Mantenerse en sus trece,
sin embargo, ofrece mayores dificultades de interpretación, puesto que se le señalan
tres orígenes diferentes. Una de las tesis que se mantienen es que mantenerse
en sus trece tiene su origen en el momento en que ―en España― se exige
la conversión de los judíos. Esto suponía abjurar de los trece principios
básicos del judaísmo que ya había expuesto Maimónides. Quien no renegaba
de su fe, es decir, se mantenía en sus trece, se exponía a la
expulsión e incluso a la muerte. Por ello, mantenerse en sus trece
es «persistir en algo, mantener a todo trance una opinión». Bien mirado, era
una actitud equiparable a la de los antiguos cristianos que se mantenían firmes
cuando se le pedía renunciar a su fe. Otra tesis defiende que el dicho procede
de un juego de naipes, la escoba o el quince, en el
que había que ir reuniendo cartas hasta aproximarse lo más posible a los quince
puntos, pero sin pasarse. Como el juego actual de las siete y media.
Quien se mantenía en sus trece renunciaba a coger más cartas por considerar
suficiente trece puntos y por miedo a pasarse. Según esto, la expresión podría
ser señal de «cautela, miedo o prudencia ante la posibilidad de perder lo que
se tiene».
Y, por fin, hay una tercera opinión. A la muerte del papa Gregorio XI, en 1378, los cardenales estaban profundamente divididos en tres facciones ―los lemosinos, los galicanos y los romanos―. Convocado el cónclave, surgió el temor de que pudiese salir elegido un papa no italiano. Para evitar tal supuesto, no esperaron la llegada de los cardenales que estaban en la corte de Aviñón y eligieron a Urbano VI, lo que precipitaría el Cisma de Occidente. Como reacción, los cardenales menospreciados eligieron al español Pedro Martínez de Luna ―el papa Luna― que asumió el papado como Benedicto XIII. Hubo un largo proceso en el que la Iglesia buscó la reunificación. Las opciones de solución contemplaban que Luna renunciase, de lo que en algunos momentos se mostró partidario. Pero, al final, siempre se negaba y se obstinaba en mantenerse en el puesto. Incluso condenado y declarado antipapa, terminó por refugiarse en Peñíscola, donde vivió hasta su muerte sin renunciar jamás al papado. Por su nombre, Benedicto XIII, se dice que surgió la expresión mantenerse en sus trece para significar «persistir de forma obstinada en un error u opinión». Esta tercera es la que más se parece a la actitud del conde Lozano.

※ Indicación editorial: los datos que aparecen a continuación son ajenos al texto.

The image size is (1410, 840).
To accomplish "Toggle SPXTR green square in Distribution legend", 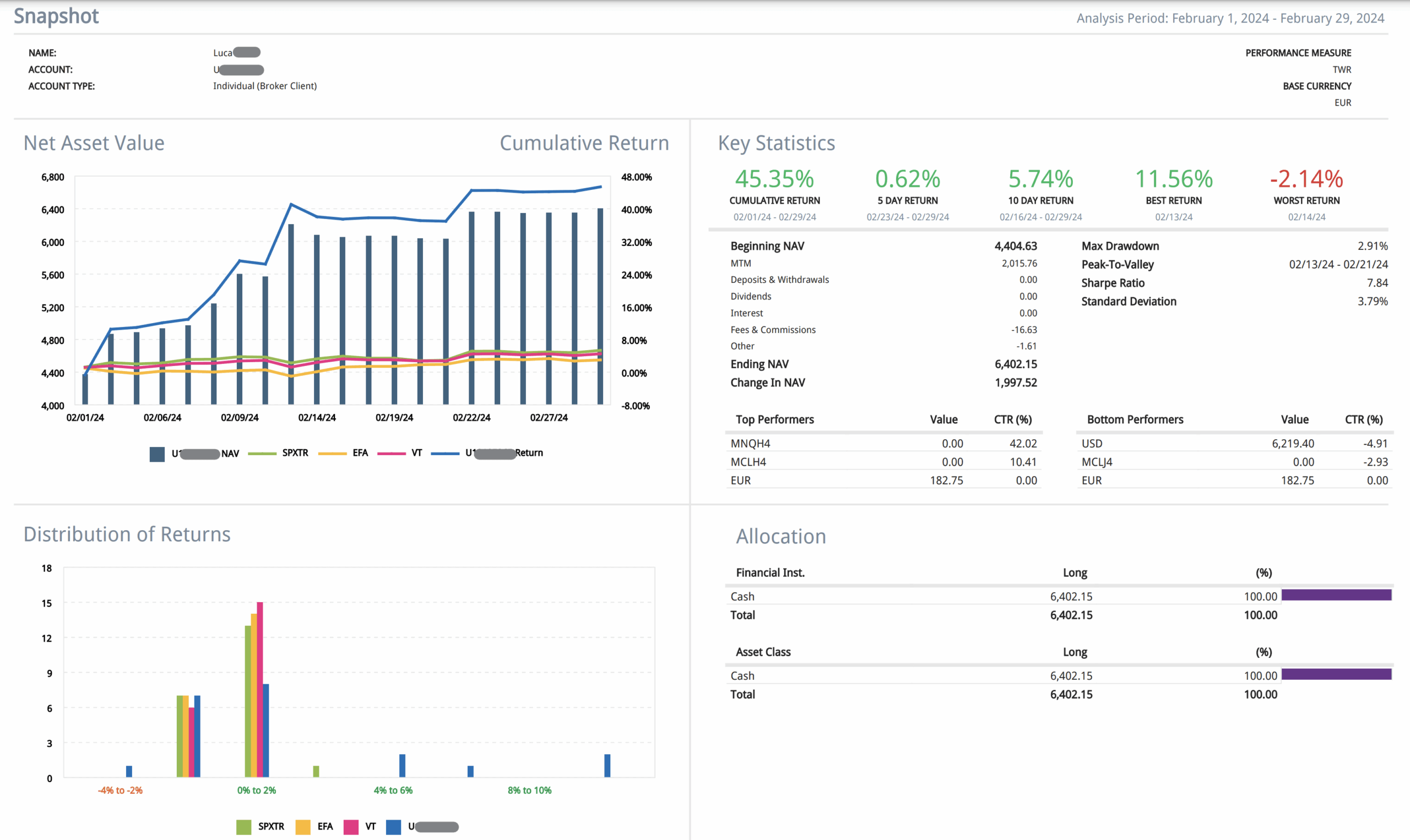I will [x=243, y=827].
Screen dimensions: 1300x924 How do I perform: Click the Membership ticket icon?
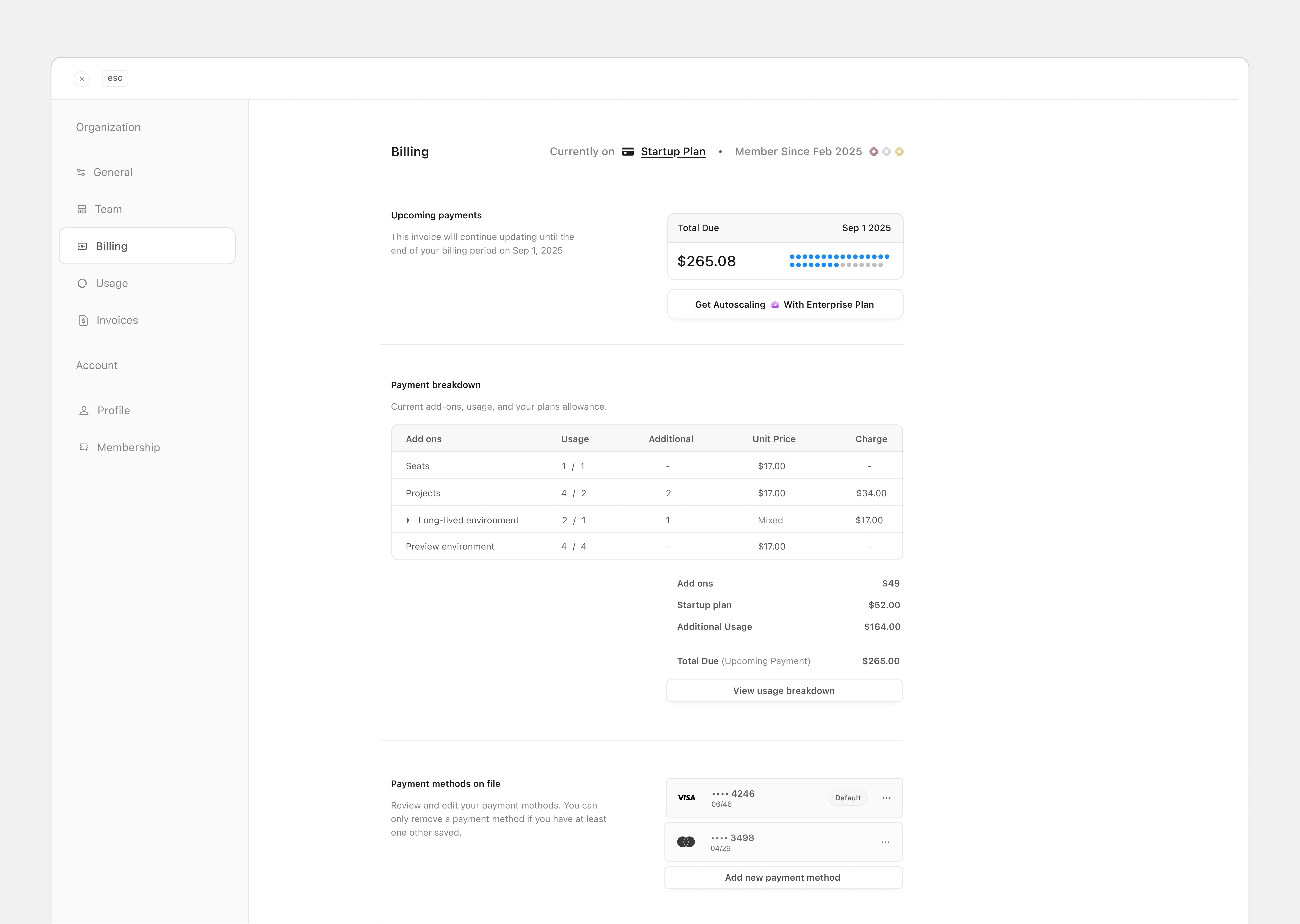point(84,447)
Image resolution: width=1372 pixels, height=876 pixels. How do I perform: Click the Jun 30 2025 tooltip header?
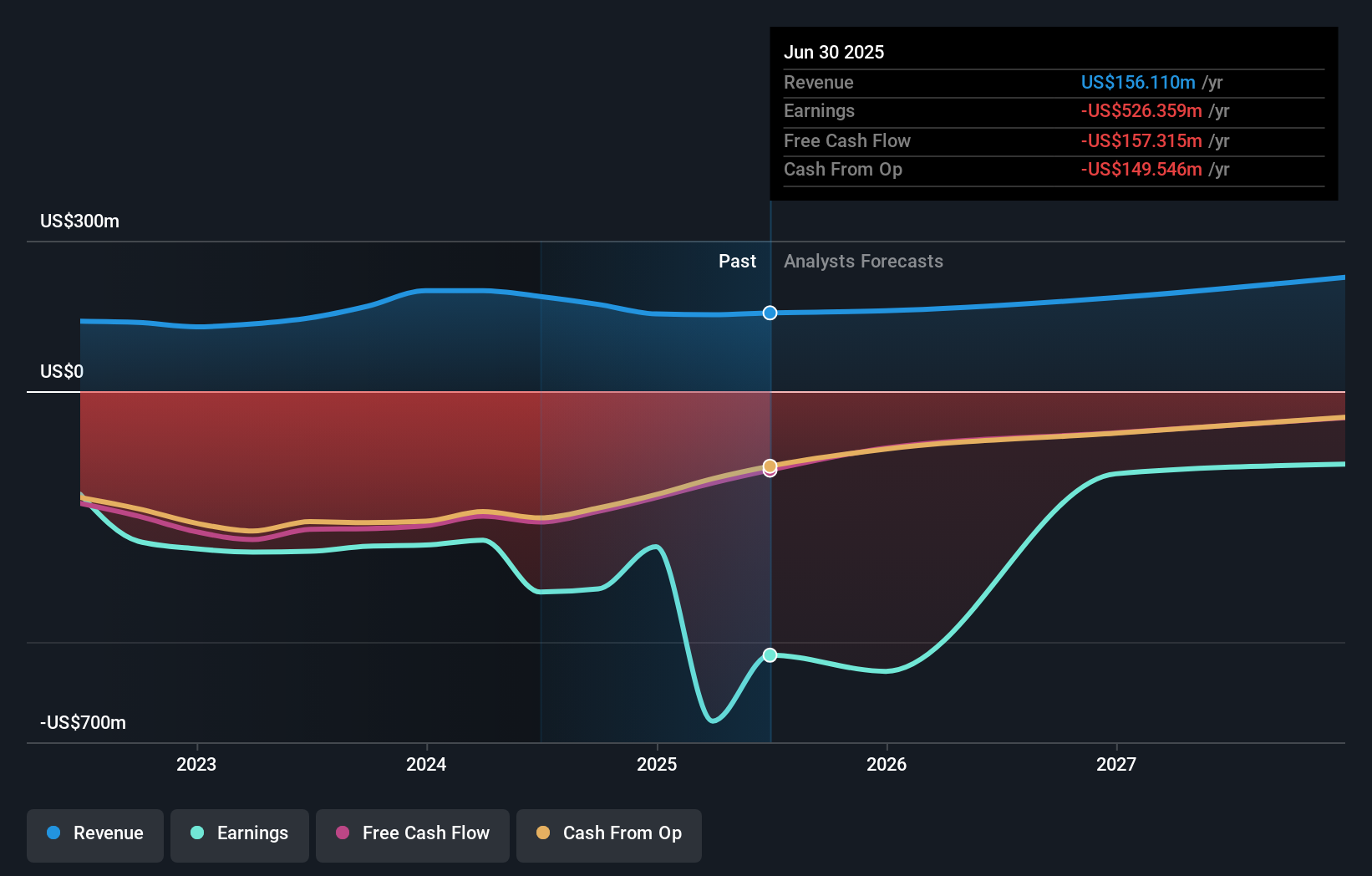(834, 52)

Me pregunta Zalabardo cuál de esas tesis tiene mayor verosimilitud y le contesto que no lo sé, aunque le sugiero que él se acoja a la que mejor le parezca. Me pregunta, luego, si creo que hoy hay mucha gente a la que le cuadre este persistir tozudamente en el error manteniéndose en sus trece. Le hago otra sugerencia: que mire detenidamente a su alrededor, porque podrá encontrar ejemplos entre empresarios, políticos, jueces, comunicadores… Quizá más de lo que sería deseable.